Tropical Storm Ida has formed in the Caribbean and is forecast to a grow into a powerful hurricane in the days ahead, wreaking havoc across the Gulf of Mexico and ultimately crashing into the US coast.
Oil giants are bracing for the storm. BP Plc said it’s evacuating workers from four platforms in the area and shutting production. Equinor ASA is preparing to evacuate its offshore Titan platform and Royal Dutch Shell Plc is moving to disconnect its offshore facility FPSO Turritella and sail it to safer waters. Exxon Mobil Corp.’s Baton Rouge refinery is beginning its hurricane preparedness process and Chevron Corp. joins others in clearing non-essential workers from the region.
Ida, the ninth storm of the 2021 Atlantic hurricane season, is swirling past Jamaica, with top winds of 40 miles (64 kilometers) per hour. It’s forecast to strike Cuba Friday, reach hurricane strength over the gulf Saturday and make landfall in Louisiana or Mississippi late Sunday or Monday.
The storm’s winds are forecast to peak at 110 miles per hour (177 kilometers per hour), which would put it just below Category 3 major hurricane status on the five-step Saffir-Simpson scale, the National Hurricane Center said Thursday.

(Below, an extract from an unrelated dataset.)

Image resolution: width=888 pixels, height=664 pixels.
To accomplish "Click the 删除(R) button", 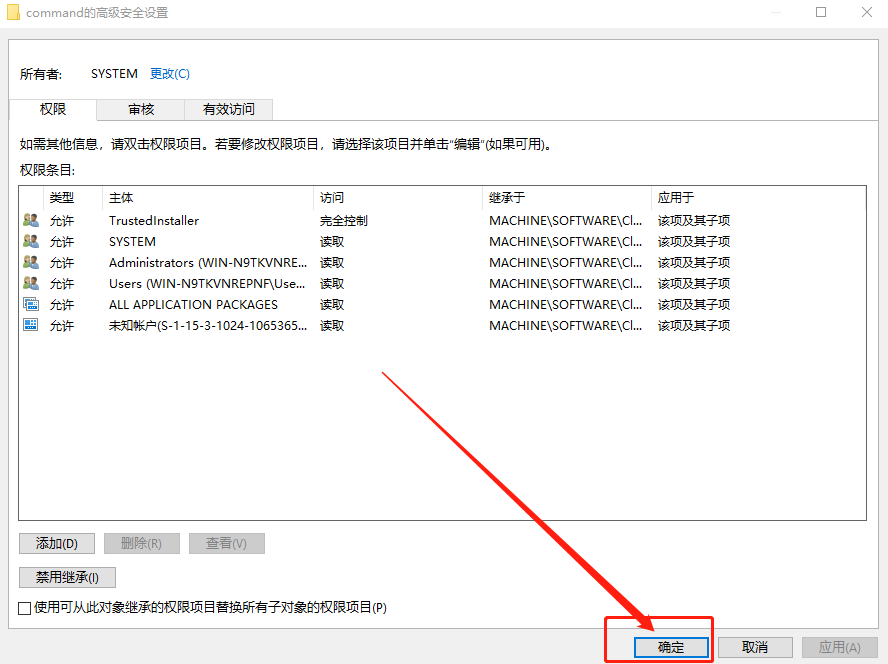I will (x=140, y=543).
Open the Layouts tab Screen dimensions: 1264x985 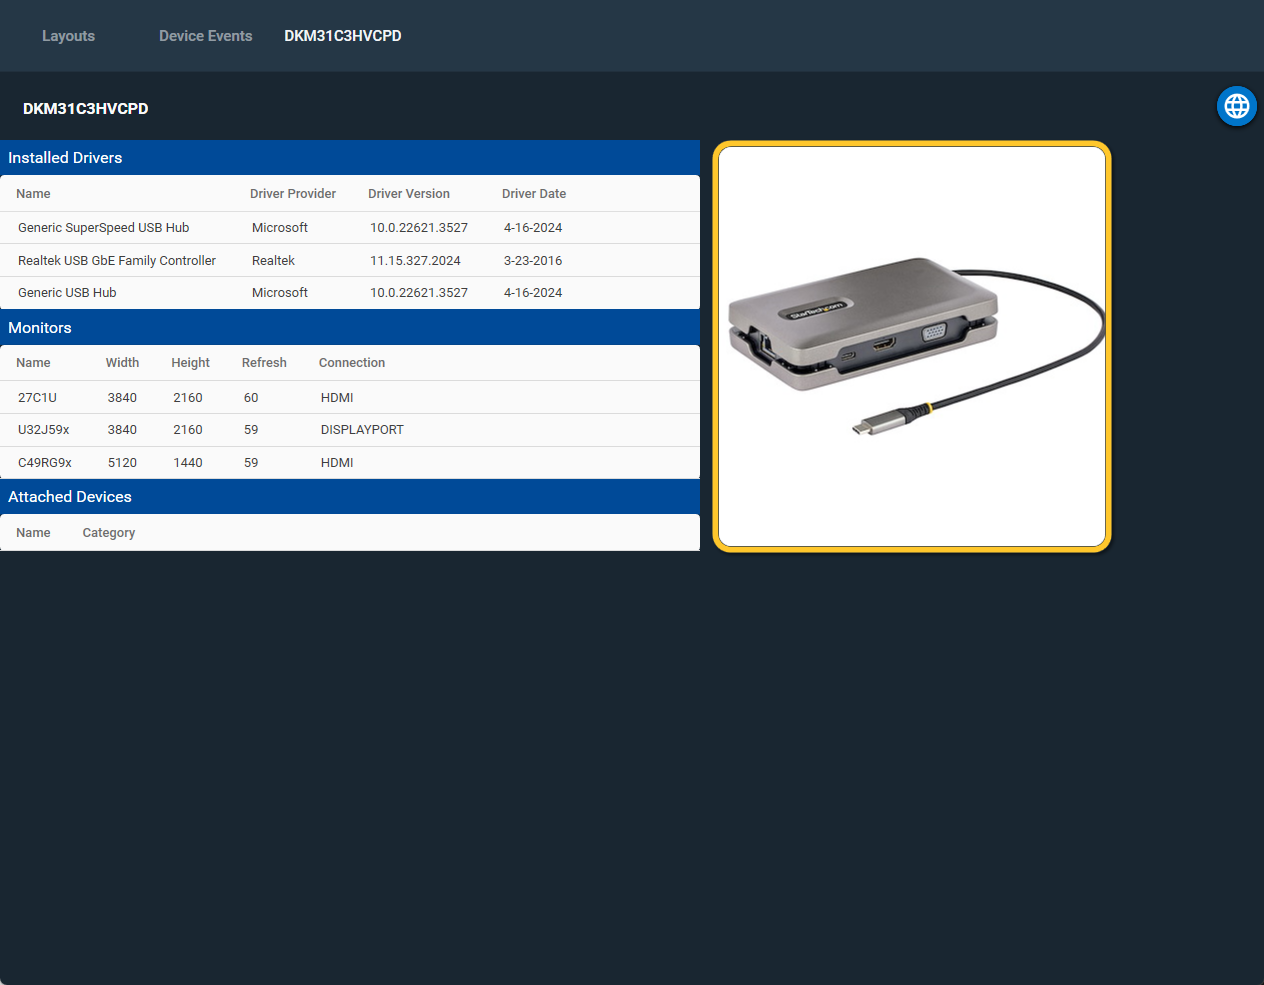pyautogui.click(x=68, y=36)
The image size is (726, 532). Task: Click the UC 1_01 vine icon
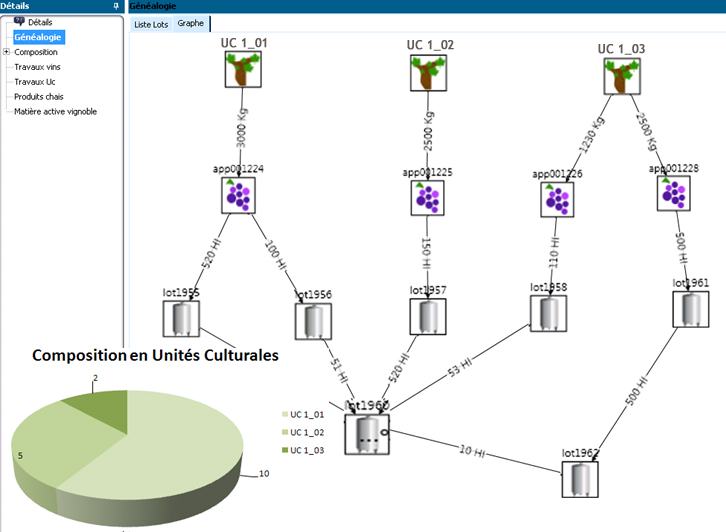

Louisiana Governor John Bel Edwards declared a state of emergency ahead of the storm, according to a Twitter post.
Five storms have already hit the US in 2021 as climate change fuels extreme weather around the globe. Wildfires are threatening Lake Tahoe, California, and have forced the Boundary Waters Canoe Area Wilderness in Minnesota to close for the first time since 1976. Blazes are raging across southern Europe, including in Italy, Spain, Greece and Turkey. Flooding and mudslides killed at least 20 people this week in Venezuela. July was the hottest month on record.